Improving the diagnostic yield of magnetic resonance spectroscopy for pediatric brain tumors through mathematical optimization

Brain tumors are the leading cause of cancer-related deaths among children. Increasing attention in pediatric neuro-oncology has been given to magnetic resonance spectroscopy (MRS). Notwithstanding the important achievements, the potential of MRS for pediatric neuro-oncology is yet to be realized. This is largely due to reliance upon inadequate signal processing methods based upon the fast Fourier transform (FFT) plus fitting. Herein, we applied an advanced signal processor, the fast Padé transform (FPT) to MRS time signals encoded in vivo from a glioma in a pediatric patient, using a 1.5T scanner. Three echo times (TE) were used: 22, 136 and 272 ms. Compared to those from the FFT, the total shape spectra from the FPT were better resolved. The most striking advantages of the FPT lie in its parametric capabilities from which component spectra were generated.
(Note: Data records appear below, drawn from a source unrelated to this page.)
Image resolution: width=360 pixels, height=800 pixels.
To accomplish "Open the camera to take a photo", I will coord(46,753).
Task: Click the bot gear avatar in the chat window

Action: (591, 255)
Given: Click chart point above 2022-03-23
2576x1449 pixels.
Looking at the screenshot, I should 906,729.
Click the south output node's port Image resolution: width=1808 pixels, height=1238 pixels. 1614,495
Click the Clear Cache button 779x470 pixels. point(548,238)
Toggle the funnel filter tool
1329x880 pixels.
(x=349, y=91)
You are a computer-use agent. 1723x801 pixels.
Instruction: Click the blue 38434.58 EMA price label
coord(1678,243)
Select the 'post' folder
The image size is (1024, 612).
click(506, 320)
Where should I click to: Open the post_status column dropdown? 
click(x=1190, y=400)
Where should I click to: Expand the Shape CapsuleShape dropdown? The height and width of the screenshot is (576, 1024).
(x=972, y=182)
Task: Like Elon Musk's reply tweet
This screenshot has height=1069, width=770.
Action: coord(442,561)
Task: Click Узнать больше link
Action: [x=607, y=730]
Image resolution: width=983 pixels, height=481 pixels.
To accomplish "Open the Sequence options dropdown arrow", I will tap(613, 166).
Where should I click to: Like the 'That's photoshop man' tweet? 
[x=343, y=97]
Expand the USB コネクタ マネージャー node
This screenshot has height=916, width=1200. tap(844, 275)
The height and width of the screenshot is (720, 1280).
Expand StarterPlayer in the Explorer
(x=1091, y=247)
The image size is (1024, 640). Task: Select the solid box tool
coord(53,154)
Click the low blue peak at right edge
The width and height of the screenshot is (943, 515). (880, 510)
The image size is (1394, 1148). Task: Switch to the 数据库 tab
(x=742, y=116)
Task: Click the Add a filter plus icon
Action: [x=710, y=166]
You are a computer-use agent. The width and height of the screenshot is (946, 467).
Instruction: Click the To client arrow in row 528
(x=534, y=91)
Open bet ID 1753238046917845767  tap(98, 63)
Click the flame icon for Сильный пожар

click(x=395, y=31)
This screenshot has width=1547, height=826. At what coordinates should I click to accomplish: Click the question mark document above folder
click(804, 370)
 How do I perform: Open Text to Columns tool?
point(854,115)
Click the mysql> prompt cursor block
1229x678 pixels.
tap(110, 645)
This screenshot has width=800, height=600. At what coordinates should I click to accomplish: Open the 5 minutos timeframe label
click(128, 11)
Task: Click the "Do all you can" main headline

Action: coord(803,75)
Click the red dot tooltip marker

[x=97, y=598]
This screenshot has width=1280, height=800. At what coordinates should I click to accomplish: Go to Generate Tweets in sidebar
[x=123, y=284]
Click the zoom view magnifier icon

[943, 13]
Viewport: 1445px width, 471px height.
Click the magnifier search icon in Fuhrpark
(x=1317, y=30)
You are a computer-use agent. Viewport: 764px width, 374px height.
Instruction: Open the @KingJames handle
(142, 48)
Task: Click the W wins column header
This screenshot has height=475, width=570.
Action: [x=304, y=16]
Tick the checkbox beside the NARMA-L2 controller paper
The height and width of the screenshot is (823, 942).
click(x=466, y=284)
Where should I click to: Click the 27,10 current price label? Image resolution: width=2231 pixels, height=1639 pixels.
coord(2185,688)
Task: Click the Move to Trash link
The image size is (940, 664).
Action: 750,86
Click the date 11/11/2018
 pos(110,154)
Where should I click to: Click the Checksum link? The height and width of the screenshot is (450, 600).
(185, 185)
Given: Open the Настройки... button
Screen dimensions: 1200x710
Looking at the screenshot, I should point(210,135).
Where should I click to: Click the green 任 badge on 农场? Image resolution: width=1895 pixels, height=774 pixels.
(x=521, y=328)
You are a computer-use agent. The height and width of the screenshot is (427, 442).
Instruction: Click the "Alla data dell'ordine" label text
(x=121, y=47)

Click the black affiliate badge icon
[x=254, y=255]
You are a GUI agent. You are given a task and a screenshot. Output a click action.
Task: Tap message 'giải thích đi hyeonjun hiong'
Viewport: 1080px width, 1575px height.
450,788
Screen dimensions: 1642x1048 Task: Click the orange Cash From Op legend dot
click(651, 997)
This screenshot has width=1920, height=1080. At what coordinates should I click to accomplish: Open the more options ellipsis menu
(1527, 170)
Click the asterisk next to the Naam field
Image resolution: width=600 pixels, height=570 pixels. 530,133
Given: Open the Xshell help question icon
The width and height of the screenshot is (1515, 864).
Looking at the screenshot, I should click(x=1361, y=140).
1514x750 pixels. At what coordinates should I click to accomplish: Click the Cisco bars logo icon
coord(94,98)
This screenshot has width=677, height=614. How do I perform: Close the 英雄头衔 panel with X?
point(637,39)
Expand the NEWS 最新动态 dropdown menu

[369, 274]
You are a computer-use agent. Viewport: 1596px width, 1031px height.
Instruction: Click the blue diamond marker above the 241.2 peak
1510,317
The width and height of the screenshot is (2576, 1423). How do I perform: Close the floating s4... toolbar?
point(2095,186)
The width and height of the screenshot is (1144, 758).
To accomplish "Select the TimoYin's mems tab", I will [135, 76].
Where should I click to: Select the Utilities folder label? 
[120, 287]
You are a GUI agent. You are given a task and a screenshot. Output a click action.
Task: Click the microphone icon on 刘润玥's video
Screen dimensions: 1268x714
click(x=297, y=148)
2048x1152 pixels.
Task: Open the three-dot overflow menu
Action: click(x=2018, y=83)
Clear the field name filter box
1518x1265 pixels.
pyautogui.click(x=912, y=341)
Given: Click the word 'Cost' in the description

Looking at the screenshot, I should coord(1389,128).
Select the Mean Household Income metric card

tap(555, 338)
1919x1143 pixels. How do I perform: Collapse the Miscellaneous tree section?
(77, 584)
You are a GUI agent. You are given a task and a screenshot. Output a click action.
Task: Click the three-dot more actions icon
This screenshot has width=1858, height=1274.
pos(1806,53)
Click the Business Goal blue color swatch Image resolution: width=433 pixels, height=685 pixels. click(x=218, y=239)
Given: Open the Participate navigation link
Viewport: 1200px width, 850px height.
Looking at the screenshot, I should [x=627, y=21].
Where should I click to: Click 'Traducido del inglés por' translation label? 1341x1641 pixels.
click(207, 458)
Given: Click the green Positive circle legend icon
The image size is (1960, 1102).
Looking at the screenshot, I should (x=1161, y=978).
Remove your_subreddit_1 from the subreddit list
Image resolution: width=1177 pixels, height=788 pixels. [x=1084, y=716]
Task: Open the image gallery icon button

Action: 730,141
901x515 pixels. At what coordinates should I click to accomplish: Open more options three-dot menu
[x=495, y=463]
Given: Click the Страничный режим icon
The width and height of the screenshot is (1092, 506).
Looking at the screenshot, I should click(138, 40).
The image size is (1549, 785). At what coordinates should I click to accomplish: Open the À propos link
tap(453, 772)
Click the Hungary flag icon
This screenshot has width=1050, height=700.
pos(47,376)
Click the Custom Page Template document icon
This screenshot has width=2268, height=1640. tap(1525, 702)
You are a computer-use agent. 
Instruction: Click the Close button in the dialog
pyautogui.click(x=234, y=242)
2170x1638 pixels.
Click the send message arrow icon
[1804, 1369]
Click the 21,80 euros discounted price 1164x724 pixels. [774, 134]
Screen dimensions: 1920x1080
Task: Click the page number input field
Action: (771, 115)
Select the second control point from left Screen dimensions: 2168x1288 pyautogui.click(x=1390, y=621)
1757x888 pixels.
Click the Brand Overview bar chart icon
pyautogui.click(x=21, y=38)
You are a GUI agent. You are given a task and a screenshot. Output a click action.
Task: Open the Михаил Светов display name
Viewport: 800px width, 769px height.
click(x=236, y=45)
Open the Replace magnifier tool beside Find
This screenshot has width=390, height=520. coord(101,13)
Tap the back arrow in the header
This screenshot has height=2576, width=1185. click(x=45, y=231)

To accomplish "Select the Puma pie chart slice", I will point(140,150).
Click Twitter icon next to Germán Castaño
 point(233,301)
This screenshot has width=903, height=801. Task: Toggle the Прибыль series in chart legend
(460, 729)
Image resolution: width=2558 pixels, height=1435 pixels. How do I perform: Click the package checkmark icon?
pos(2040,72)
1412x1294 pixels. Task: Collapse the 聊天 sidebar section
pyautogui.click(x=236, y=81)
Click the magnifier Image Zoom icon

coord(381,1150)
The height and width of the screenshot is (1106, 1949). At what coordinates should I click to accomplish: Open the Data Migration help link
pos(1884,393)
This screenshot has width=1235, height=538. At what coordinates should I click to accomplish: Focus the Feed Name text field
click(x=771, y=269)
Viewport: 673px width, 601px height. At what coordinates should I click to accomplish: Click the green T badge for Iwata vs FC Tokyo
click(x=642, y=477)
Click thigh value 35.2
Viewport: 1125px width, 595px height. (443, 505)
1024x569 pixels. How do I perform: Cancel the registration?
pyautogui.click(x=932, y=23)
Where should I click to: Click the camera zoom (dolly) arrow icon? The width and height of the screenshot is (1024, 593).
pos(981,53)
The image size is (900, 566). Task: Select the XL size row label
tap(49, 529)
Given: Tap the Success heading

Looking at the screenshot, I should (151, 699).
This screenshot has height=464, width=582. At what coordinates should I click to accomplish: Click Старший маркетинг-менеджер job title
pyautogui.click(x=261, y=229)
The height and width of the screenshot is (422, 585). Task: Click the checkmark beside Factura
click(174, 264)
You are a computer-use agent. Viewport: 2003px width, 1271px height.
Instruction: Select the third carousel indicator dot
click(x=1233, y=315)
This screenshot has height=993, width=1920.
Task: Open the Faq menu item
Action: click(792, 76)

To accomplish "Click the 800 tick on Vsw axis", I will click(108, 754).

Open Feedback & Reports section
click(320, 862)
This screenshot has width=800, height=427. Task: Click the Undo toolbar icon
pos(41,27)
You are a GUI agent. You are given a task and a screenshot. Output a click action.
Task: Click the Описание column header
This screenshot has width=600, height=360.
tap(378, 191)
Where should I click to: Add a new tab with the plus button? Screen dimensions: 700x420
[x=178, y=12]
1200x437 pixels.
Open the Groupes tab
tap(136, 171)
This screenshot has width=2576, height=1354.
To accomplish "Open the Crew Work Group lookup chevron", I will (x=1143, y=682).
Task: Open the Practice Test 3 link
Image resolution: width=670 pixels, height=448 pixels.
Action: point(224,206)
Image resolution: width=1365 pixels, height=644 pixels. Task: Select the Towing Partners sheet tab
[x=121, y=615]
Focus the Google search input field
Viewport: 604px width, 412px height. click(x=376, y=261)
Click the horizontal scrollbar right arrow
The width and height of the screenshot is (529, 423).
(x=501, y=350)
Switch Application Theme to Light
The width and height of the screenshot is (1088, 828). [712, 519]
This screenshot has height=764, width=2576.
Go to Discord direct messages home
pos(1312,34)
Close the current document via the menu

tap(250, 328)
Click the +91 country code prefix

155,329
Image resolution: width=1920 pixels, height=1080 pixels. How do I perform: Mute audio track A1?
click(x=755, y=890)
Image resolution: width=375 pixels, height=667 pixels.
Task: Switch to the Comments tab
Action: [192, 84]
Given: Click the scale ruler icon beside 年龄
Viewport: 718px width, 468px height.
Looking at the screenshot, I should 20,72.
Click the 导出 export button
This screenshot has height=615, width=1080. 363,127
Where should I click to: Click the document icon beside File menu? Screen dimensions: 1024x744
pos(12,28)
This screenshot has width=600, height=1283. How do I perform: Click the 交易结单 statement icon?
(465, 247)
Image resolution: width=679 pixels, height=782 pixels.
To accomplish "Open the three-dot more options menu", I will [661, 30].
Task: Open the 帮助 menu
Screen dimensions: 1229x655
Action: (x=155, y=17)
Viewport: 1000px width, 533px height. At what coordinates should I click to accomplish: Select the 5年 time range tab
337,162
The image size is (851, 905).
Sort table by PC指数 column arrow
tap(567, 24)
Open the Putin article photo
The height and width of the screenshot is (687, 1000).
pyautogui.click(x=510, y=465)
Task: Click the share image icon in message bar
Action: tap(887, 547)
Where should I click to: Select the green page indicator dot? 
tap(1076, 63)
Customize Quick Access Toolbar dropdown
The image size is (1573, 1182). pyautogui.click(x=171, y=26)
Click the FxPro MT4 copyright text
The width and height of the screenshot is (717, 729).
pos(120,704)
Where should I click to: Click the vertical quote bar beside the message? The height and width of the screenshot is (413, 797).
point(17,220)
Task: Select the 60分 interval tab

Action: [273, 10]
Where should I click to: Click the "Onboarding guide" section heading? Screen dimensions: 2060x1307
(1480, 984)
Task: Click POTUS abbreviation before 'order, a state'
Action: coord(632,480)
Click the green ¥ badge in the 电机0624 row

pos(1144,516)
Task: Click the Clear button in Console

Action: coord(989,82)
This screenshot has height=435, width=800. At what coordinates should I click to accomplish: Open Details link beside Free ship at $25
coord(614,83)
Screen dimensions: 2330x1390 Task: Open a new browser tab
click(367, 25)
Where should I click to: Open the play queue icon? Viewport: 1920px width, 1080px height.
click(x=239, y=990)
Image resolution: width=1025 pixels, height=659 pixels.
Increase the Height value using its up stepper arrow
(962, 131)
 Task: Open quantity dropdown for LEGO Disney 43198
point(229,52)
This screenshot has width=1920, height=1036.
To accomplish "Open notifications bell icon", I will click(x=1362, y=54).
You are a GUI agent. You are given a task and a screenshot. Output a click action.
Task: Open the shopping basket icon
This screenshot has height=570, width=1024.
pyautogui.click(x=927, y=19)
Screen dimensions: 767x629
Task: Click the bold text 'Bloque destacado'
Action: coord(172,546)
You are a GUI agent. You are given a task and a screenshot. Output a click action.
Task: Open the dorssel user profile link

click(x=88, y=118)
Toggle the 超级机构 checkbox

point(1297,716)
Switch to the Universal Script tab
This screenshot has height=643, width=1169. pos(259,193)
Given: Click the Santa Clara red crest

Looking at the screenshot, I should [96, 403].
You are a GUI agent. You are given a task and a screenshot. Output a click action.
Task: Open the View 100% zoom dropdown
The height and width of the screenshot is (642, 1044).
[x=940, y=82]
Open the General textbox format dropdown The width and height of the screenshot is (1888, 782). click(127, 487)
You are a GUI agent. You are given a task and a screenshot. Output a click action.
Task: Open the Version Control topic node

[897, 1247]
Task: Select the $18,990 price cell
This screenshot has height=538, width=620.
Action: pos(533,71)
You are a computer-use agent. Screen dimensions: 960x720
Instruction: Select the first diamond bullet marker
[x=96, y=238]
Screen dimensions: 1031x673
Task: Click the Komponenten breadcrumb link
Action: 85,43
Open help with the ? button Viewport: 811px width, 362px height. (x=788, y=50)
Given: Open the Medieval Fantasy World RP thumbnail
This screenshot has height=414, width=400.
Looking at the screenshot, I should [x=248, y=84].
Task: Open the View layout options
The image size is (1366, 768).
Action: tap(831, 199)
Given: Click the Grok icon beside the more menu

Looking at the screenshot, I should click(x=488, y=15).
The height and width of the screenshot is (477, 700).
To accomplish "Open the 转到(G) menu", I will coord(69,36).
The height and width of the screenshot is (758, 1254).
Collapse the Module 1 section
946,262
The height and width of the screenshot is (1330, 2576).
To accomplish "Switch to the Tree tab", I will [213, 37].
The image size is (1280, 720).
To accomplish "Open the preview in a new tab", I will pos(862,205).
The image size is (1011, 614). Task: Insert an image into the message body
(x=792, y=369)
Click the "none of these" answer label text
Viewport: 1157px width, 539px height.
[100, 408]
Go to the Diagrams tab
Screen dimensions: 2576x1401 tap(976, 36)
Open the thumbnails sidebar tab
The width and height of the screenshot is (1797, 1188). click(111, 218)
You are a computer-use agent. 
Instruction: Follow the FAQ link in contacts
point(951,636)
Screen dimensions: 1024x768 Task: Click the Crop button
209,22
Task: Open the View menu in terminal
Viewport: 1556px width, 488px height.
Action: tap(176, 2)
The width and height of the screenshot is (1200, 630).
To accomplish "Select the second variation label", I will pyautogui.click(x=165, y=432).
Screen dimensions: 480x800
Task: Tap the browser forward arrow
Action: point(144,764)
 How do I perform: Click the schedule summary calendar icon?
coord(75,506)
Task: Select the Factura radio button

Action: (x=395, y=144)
At the shortest TE, for which spectral density is greatest, the FPT resolved the numerous overlapping resonances, delineating myoinositol and other short-lived metabolites. The FPT resolved components of diagnostically-important peaks centered at chemical shifts near 2.0, 3.0 and 3.2 parts per million. The latter includes not only free choline, but also the cancer biomarker, phosphocholine. An information-preserving procedure for suppression of residual water is introduced and validated, via windowing using a step function. This investigation demonstrates that mathematical optimization through the FPT can be successfully applied to MRS time signals encoded in vivo from pediatric brain tumors using standard clinical scanners at 1.5T. Improved diagnostic yield within pediatric neuro-oncology is anticipated thereby.